On Mon, Jul 23, 2018 at 12:59:56PM +0800, Tiwei Bie wrote:
> Introduce a slave message to allow slave to share its
> VFIO group fd to master and do the IOMMU programming
> based on virtio device's DMA address space for this
> group in QEMU.
> 
> For the vhost backends which support vDPA, they could
> leverage this message to ask master to do the IOMMU
> programming in QEMU for the vDPA device in backend.
> 
> Signed-off-by: Tiwei Bie <tiwei.bie@intel.com>
> ---
>  docs/interop/vhost-user.txt    | 16 ++++++++++++++
>  hw/virtio/vhost-user.c         | 40 ++++++++++++++++++++++++++++++++++
>  include/hw/virtio/vhost-user.h |  2 ++
>  3 files changed, 58 insertions(+)
> 
> diff --git a/docs/interop/vhost-user.txt b/docs/interop/vhost-user.txt
> index f59667f498..a57a8f9451 100644
> --- a/docs/interop/vhost-user.txt
> +++ b/docs/interop/vhost-user.txt
> @@ -397,6 +397,7 @@ Protocol features
>  #define VHOST_USER_PROTOCOL_F_CONFIG         9
>  #define VHOST_USER_PROTOCOL_F_SLAVE_SEND_FD  10
>  #define VHOST_USER_PROTOCOL_F_HOST_NOTIFIER  11
> +#define VHOST_USER_PROTOCOL_F_VFIO_GROUP     12
>  
>  Master message types
>  --------------------
> @@ -815,6 +816,21 @@ Slave message types
>        This request should be sent only when VHOST_USER_PROTOCOL_F_HOST_NOTIFIER
>        protocol feature has been successfully negotiated.
>  
> + * VHOST_USER_SLAVE_VFIO_GROUP_MSG
> +
> +      Id: 4
> +      Equivalent ioctl: N/A
> +      Slave payload: N/A
> +      Master payload: N/A
> +
> +      When VHOST_USER_PROTOCOL_F_VFIO_GROUP is negotiated, vhost-user slave
> +      could send this request to share its VFIO group fd via ancillary data
> +      to master.
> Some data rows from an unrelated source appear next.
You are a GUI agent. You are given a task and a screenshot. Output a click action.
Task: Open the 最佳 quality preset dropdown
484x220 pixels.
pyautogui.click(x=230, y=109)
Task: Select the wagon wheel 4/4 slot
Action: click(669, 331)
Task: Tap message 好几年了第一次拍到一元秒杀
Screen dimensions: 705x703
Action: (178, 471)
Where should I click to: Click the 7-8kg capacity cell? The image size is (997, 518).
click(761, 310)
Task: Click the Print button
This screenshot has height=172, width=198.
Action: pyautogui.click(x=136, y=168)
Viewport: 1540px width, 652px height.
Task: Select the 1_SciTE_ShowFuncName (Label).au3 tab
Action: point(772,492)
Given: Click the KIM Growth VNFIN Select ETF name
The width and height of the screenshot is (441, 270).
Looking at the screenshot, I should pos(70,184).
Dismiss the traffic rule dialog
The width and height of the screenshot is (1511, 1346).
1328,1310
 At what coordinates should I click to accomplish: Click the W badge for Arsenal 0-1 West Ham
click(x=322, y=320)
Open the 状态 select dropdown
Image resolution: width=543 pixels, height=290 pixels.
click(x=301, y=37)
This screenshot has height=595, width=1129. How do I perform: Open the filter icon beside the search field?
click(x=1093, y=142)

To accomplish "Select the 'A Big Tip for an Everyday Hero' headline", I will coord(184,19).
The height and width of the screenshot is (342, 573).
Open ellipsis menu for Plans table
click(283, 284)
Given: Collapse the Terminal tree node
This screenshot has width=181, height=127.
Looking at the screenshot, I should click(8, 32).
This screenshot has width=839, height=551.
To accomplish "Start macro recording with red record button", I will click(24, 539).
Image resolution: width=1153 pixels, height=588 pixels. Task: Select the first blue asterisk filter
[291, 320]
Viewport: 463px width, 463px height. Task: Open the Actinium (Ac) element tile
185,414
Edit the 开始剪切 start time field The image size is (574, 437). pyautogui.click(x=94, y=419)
After receiving this request from slave, master will close
> +      the existing VFIO group if any and do the DMA programming based on the
> +      virtio device's DMA address space for the new group if the request is
> +      sent with a file descriptor.
> +

Should it also clear out any mappings that were set on the old fd
before closing it?

Also should we limit when can this message be received?
If not you need to re-program mappings again whenever
we get a new fd.

> +
>  VHOST_USER_PROTOCOL_F_REPLY_ACK:
>  -------------------------------
>  The original vhost-user specification only demands replies for certain
> diff --git a/hw/virtio/vhost-user.c b/hw/virtio/vhost-user.c
> index b041343632..db958e24c7 100644
> --- a/hw/virtio/vhost-user.c
> +++ b/hw/virtio/vhost-user.c
> @@ -52,6 +52,7 @@ enum VhostUserProtocolFeature {
>      VHOST_USER_PROTOCOL_F_CONFIG = 9,
>      VHOST_USER_PROTOCOL_F_SLAVE_SEND_FD = 10,
>      VHOST_USER_PROTOCOL_F_HOST_NOTIFIER = 11,
> +    VHOST_USER_PROTOCOL_F_VFIO_GROUP = 12,
>      VHOST_USER_PROTOCOL_F_MAX
>  };
>  
> @@ -97,6 +98,7 @@ typedef enum VhostUserSlaveRequest {
>      VHOST_USER_SLAVE_IOTLB_MSG = 1,
>      VHOST_USER_SLAVE_CONFIG_CHANGE_MSG = 2,
>      VHOST_USER_SLAVE_VRING_HOST_NOTIFIER_MSG = 3,
> +    VHOST_USER_SLAVE_VFIO_GROUP_MSG = 4,
>      VHOST_USER_SLAVE_MAX
>  }  VhostUserSlaveRequest;
>  
> @@ -949,6 +951,41 @@ static int vhost_user_slave_handle_vring_host_notifier(struct vhost_dev *dev,
>      return 0;
>  }
>  
> +static int vhost_user_slave_handle_vfio_group(struct vhost_dev *dev,
> +                                              int *fd)
> +{
> +    struct vhost_user *u = dev->opaque;
> +    VhostUserState *user = u->user;
> +    VirtIODevice *vdev = dev->vdev;
> +    int groupfd = fd[0];
> +    VFIOGroup *group;
> +
> +    if (!virtio_has_feature(dev->protocol_features,
> +                            VHOST_USER_PROTOCOL_F_VFIO_GROUP) ||
> +        vdev == NULL) {
> +        return -1;
> +    }
> +
> +    if (user->vfio_group) {
> +        vfio_put_group(user->vfio_group);
> +        user->vfio_group = NULL;
> +    }
> +
> +    group = vfio_get_group_from_fd(groupfd, vdev->dma_as, NULL);
> +    if (group == NULL) {
> +        return -1;
> +    }
> +
> +    if (group->fd != groupfd) {
> +        close(groupfd);
> +    }
> +
> +    user->vfio_group = group;
> +    fd[0] = -1;
> +
> +    return 0;
> +}
> +

What will cause propagating groups to this vfio fd?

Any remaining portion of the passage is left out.